» **YOUR OBJECTIVE**
After locating the line that contains "Instruction: Sort by" in the records below, write out exactly that line and each line after it through the one that contains "Click the plus icon next to bubble tea", and nothing else.

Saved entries
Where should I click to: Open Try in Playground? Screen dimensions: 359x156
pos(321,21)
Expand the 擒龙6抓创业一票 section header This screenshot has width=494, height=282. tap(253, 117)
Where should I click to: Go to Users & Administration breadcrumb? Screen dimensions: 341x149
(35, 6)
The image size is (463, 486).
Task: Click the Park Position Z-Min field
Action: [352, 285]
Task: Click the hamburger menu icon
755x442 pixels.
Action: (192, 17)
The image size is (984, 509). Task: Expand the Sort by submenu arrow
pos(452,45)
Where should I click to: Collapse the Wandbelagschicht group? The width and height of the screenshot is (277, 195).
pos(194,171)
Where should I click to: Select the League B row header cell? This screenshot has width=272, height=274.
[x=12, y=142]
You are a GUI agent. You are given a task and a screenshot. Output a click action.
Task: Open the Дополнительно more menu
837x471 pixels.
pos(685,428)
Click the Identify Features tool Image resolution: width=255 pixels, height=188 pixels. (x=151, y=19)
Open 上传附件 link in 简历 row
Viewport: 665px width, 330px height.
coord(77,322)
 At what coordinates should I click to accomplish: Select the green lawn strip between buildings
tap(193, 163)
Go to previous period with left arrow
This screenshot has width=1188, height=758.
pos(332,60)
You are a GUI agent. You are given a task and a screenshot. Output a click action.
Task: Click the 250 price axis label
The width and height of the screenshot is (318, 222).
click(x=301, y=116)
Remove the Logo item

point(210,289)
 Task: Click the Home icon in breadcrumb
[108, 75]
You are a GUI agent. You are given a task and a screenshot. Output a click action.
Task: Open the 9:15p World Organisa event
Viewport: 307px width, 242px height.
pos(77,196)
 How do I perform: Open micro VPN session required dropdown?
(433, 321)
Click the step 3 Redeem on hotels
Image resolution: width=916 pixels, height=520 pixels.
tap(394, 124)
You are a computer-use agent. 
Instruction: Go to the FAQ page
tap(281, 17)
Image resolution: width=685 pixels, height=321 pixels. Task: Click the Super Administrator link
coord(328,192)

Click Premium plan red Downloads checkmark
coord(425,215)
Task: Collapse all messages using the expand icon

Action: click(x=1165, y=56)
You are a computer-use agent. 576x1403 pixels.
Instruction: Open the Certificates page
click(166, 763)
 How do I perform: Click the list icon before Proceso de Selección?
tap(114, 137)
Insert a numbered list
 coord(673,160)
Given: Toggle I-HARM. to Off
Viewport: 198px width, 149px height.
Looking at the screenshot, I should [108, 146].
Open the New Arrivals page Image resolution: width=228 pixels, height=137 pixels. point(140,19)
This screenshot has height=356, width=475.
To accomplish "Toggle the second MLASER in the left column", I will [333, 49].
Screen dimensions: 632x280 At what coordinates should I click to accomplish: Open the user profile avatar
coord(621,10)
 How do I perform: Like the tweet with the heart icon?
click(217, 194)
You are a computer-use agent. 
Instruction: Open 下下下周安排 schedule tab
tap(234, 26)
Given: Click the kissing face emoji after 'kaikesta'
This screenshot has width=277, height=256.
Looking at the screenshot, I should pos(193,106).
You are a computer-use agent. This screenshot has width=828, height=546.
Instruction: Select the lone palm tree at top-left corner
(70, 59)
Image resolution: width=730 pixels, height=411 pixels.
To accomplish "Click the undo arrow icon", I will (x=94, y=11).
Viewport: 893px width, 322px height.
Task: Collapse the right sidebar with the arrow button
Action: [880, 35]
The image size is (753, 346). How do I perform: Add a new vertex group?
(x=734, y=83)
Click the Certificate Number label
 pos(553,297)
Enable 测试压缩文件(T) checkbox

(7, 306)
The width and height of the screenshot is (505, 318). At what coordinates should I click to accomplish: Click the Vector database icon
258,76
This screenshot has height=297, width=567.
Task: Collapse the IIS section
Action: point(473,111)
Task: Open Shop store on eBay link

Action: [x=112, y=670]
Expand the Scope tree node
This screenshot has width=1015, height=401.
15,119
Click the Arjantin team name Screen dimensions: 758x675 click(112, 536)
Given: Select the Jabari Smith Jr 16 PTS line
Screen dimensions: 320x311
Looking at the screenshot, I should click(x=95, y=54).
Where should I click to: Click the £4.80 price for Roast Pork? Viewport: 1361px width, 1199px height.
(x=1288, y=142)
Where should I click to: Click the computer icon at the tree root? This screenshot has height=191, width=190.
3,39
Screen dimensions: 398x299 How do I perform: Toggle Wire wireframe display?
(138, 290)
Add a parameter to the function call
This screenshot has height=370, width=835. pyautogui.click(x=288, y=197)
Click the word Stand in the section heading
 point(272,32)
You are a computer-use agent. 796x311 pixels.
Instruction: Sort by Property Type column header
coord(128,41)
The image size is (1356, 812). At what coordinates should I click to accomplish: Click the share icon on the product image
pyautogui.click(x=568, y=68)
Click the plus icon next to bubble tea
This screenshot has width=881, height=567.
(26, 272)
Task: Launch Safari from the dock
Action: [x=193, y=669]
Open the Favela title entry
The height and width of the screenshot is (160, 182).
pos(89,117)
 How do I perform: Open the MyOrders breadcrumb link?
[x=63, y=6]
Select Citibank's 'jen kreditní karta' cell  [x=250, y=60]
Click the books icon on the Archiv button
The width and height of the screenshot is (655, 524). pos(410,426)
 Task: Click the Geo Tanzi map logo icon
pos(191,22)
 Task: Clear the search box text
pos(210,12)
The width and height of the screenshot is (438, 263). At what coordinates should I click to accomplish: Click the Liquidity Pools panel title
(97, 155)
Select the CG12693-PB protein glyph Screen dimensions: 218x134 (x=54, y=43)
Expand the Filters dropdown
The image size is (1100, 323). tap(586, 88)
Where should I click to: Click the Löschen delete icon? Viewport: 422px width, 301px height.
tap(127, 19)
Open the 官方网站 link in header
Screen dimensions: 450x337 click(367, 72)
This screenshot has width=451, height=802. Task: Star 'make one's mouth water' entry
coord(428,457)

» **ANSWER TO THIS TASK**
Instruction: Sort by Property Type column header
coord(128,41)
The image size is (1356, 812). At what coordinates should I click to accomplish: Click the share icon on the product image
pyautogui.click(x=568, y=68)
Click the plus icon next to bubble tea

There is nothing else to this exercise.